Prompt: Could you transcribe every line of the data below word for word, omitting the pictures?

Data listing
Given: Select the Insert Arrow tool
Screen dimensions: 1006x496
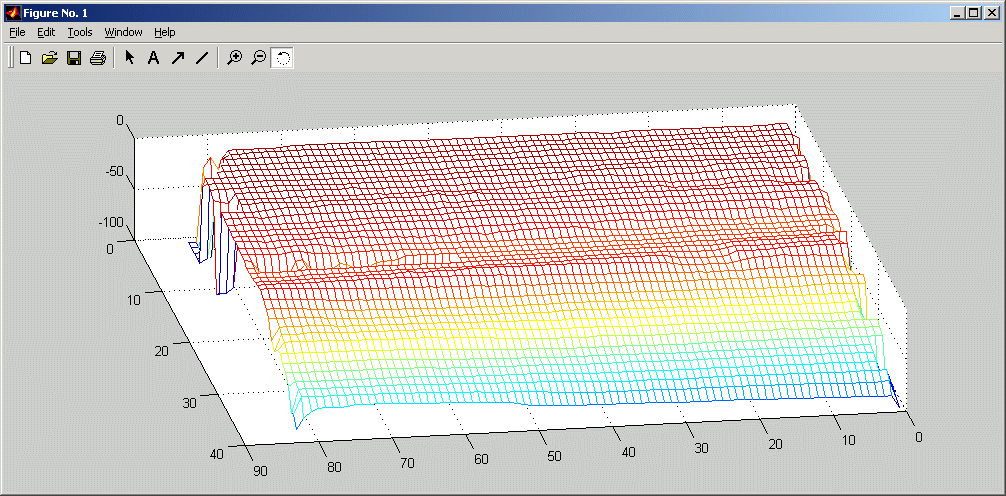Looking at the screenshot, I should [177, 58].
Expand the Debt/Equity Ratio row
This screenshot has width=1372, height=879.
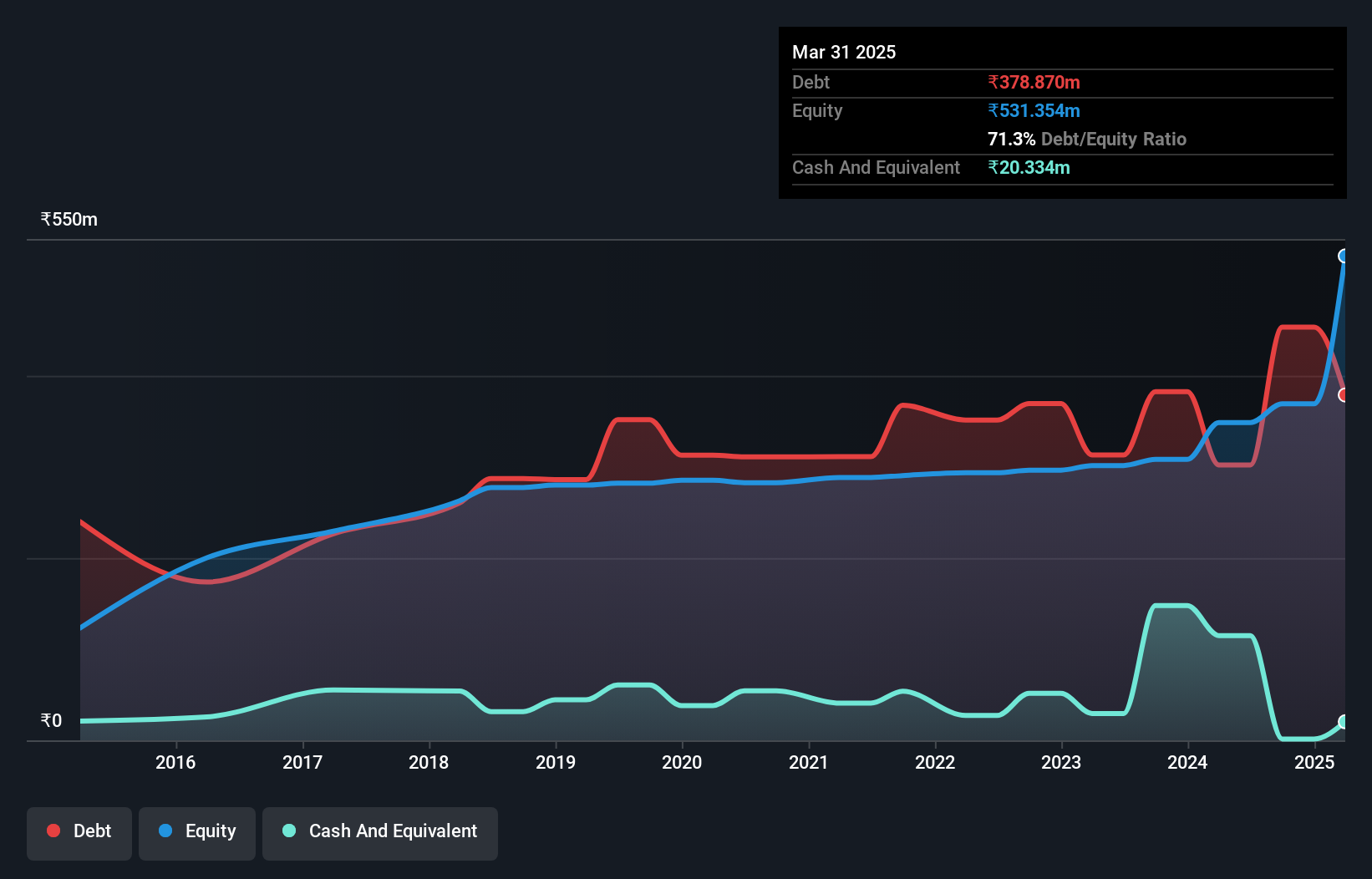pos(1086,140)
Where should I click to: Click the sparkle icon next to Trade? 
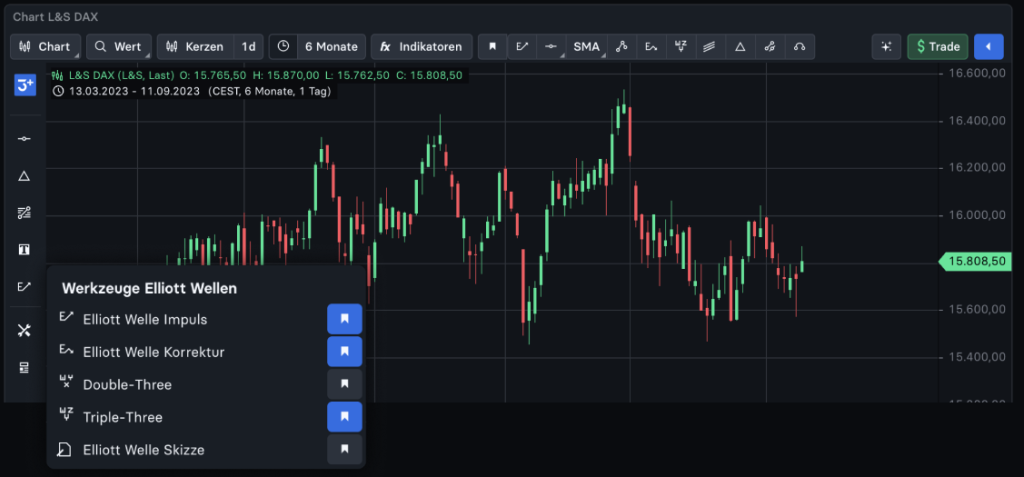(x=885, y=47)
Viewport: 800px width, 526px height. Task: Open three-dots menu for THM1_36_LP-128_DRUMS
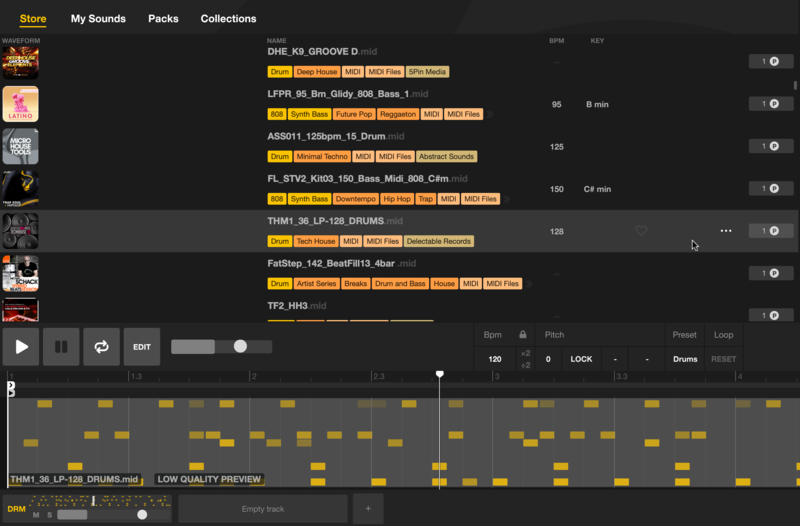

Finished exercise:
Given: Select the Insert Arrow tool
Screen dimensions: 1006x496
Looking at the screenshot, I should [177, 58].
Expand the Debt/Equity Ratio row
This screenshot has width=1372, height=879.
pos(1086,140)
Where should I click to: Click the sparkle icon next to Trade? 
(x=885, y=47)
Viewport: 800px width, 526px height. Task: Open three-dots menu for THM1_36_LP-128_DRUMS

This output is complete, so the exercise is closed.